*EXERCISE DESCRIPTION*:
Count how many of the lines below contain the string "value", and reply with only that number.

*RECORD EXTRACTS*:
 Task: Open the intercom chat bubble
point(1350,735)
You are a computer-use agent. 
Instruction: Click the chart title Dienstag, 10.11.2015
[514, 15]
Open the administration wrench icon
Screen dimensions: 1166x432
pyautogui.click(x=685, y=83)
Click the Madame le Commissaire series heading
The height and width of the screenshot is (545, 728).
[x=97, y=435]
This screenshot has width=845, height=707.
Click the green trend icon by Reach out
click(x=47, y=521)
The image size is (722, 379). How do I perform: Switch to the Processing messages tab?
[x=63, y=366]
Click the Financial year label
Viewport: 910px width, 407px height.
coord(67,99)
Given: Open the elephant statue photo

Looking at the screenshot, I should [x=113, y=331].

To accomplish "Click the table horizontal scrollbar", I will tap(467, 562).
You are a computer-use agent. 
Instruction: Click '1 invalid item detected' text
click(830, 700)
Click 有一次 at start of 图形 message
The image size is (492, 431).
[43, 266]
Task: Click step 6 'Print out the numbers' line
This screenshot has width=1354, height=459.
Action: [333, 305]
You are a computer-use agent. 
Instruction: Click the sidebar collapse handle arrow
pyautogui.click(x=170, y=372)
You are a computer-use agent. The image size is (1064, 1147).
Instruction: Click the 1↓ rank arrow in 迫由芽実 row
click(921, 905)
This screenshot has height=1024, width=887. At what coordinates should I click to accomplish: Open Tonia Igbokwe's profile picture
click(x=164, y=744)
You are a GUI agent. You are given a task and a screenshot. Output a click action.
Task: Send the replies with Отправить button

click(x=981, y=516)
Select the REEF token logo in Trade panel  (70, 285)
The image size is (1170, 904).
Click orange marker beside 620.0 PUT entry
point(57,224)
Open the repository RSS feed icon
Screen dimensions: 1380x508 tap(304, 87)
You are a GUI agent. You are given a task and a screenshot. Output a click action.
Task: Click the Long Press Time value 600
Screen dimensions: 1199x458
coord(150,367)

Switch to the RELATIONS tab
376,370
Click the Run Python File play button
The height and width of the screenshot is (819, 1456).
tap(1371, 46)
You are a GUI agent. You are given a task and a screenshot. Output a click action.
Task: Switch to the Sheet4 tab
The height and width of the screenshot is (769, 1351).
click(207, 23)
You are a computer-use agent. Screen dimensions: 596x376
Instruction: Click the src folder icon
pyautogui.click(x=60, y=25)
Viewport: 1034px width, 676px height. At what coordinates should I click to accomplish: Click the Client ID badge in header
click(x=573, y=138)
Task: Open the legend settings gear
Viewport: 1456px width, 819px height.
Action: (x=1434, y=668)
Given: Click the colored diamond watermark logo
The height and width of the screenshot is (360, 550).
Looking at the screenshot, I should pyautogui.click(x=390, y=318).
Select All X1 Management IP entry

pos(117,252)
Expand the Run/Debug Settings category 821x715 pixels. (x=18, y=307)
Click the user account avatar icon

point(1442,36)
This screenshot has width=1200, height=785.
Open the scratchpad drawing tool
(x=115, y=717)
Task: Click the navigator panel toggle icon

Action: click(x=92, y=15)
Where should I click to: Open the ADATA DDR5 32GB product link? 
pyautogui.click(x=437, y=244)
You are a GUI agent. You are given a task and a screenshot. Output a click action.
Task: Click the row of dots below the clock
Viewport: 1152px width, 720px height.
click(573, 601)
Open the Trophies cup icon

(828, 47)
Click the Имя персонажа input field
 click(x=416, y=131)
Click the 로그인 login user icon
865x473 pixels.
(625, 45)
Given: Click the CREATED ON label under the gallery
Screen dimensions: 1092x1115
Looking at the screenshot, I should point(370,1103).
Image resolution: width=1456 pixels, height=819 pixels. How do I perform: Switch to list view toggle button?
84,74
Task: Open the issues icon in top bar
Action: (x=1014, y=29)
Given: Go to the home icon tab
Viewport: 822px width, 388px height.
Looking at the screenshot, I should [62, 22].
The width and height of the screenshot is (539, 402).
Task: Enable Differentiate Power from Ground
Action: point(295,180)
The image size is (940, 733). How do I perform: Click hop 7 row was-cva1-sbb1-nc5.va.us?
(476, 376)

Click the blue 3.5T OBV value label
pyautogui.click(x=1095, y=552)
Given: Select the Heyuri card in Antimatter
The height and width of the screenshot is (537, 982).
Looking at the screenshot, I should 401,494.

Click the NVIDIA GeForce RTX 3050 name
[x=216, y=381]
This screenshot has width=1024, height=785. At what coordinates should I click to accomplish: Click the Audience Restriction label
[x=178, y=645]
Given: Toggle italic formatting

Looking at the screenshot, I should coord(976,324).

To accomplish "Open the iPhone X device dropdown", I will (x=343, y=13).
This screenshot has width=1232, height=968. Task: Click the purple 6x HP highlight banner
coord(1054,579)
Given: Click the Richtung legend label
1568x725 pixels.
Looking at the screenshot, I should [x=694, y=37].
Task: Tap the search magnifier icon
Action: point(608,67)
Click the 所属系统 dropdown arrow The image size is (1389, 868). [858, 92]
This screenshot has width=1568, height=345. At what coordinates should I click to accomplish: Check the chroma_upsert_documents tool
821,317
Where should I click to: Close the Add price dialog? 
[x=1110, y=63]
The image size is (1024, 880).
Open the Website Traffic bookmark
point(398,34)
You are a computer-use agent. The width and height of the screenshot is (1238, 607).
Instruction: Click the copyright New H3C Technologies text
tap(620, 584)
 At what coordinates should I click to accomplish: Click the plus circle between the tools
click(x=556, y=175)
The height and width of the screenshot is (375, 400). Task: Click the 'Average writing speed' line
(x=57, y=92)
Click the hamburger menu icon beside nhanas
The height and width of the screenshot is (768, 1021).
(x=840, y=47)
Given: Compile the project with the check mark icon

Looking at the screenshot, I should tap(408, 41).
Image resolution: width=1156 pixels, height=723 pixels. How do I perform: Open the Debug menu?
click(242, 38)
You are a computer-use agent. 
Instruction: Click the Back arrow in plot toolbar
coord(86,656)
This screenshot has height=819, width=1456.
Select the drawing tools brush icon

*SOLUTION TO THIS TASK*:
2